Black Belt Eagle Scout Traverses Difficult Emotional Terrain on 'The Land, the Water, the Sky'

BY Jordan CurriePublished Feb 7, 2023

Following her 2019 sophomore album At the Party with My Brown Friends, Katherine Paul's latest missive as Black Belt Eagle Scout — the warm and clear-eyed The Land, the Water, the Sky — finds the Washington-born songwriter on a powerful journey of healing through nature and connection to her familial and cultural roots.

Paul's new project was born out of the collective wounds and trauma the world was experiencing in 2020; that year, Paul traveled from Portland back to her birthplace in the Swinomish Indian Tribal Community in Washington, looking to care for herself during this time of upheaval and fear. "When I was growing up, I didn't have very many Native role models to look to on TV or the radio," Paul said in a statement that accompanied The Land, the Water, the Sky single "Nobody." "It was within my own community that I found inspiring role models through our elders and our community leaders." The result of returning to that community is a soothing and cleansing walk through nature that you won't want to emerge from until you've had a major epiphany about your life.

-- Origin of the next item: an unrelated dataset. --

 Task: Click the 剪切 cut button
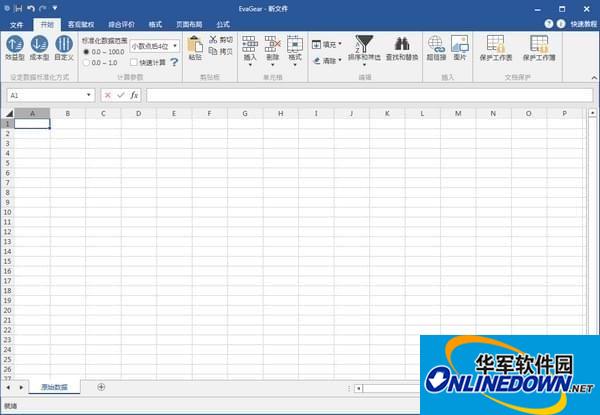pos(221,40)
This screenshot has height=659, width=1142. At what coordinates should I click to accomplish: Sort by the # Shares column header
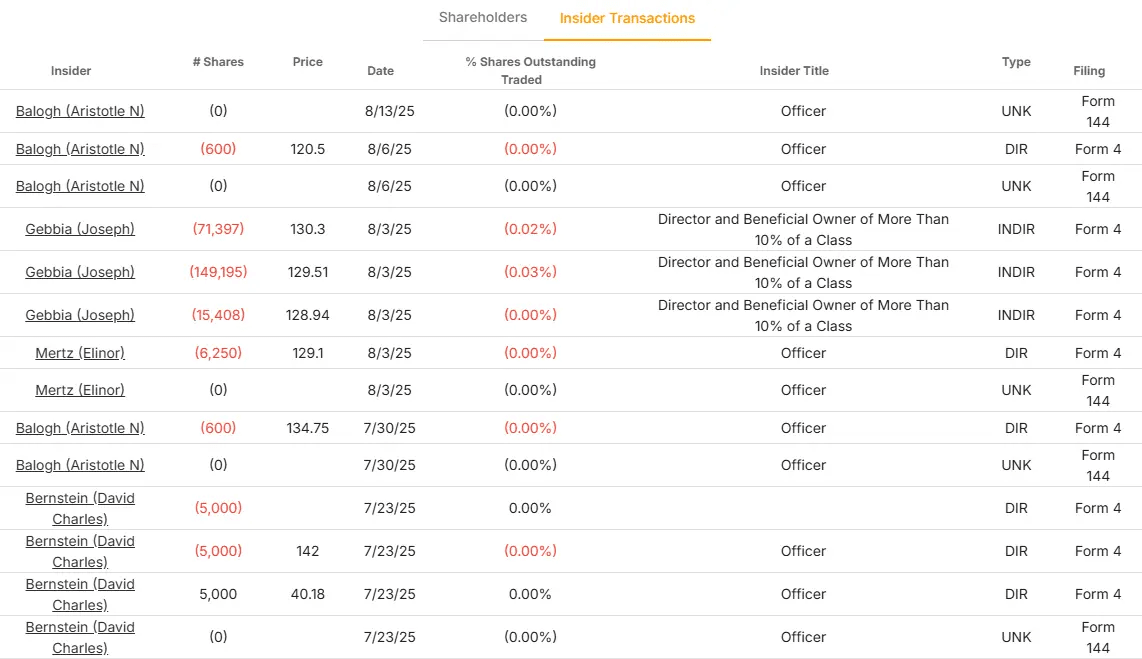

Diaphanous dream pop is married with gritty shoegaze to create the concoction of sounds on The Land, the Water, the Sky, expanding on the echoing percussion, reverb-heavy guitars and soft, layered singing that have become staples in Black Belt Eagle Scout's discography. Opening track "My Blood Runs Through This Land" is a dark and fiery introduction to the album, draped in droning guitars and ghostly backing vocals. "Waking up is so violent / Wanna see the peaceful light," Paul sings, fighting through the darkness to get to the glow, guided along by the knowledge that "I know you're watching me" — an acknowledgment of the ancestors and higher powers steering her through the shadows.

The thematic focus on the therapeutic powers of the natural world, and the protective presence of familial and spiritual energies, make The Land, the Water, the Sky feel just as suited to playing from the peak of a mountain as from the crackling speaker of a bar or bookstore. Nature imagery, mythology and the dismantling of colonial violence run free throughout the tracklist. "Sedna," named after Inuit mythology's goddess of the sea, is aptly stormy and mystic, while the softly rippling guitars and soothing croon on "Salmon Stinta" may lull listeners into a dream state, but its lyrics about swimming upstream illustrate a struggle to find tranquility. The simple guitar, sweeping cinematic strings and Paul's sleepy assertion that "life is overwhelming" express the longing to escape the exhausting realities of modern life by finding salvation in the natural world.

These odes to escape are sung like love songs — and in a way, they are; powerful and heartfelt reflections on Paul's newly discovered state of mind. "I see it in my dreams / Like a whisper spoke to me / Nobody sang it for me like I wanna sing it to you," she sings on "Nobody." The lightness of the song contrasts dynamically with later tracks like "Treeline," where Paul's airy vocals are underlined with lurking, constantly plucked guitars, creating a mood of edge and eeriness. Though some of the songs are prone to blending together and sounding indistinguishable from one another at times — the one-two punch of "Understanding" and"Spaces" is the worst offender, with overly similar openings — Paul makes sure to build each respective song to strong and distinct endings.

Closing the album is "Don't Give Up," a sweet and gentle labour of love that Paul began writing two years ago in the throes of the pandemic. The billowy ballad about mental health awareness is a cathartic and spiritual ending to the album — In a statement about the record, Paul wrote that, "Spending time with the land and on the water are ways that strengthen my connection to my ancestors and to my culture. It helps heal my spirit, and is the form of self-care that helps me the most." That healing power is felt in each and every note of The Land, the Water, the Sky.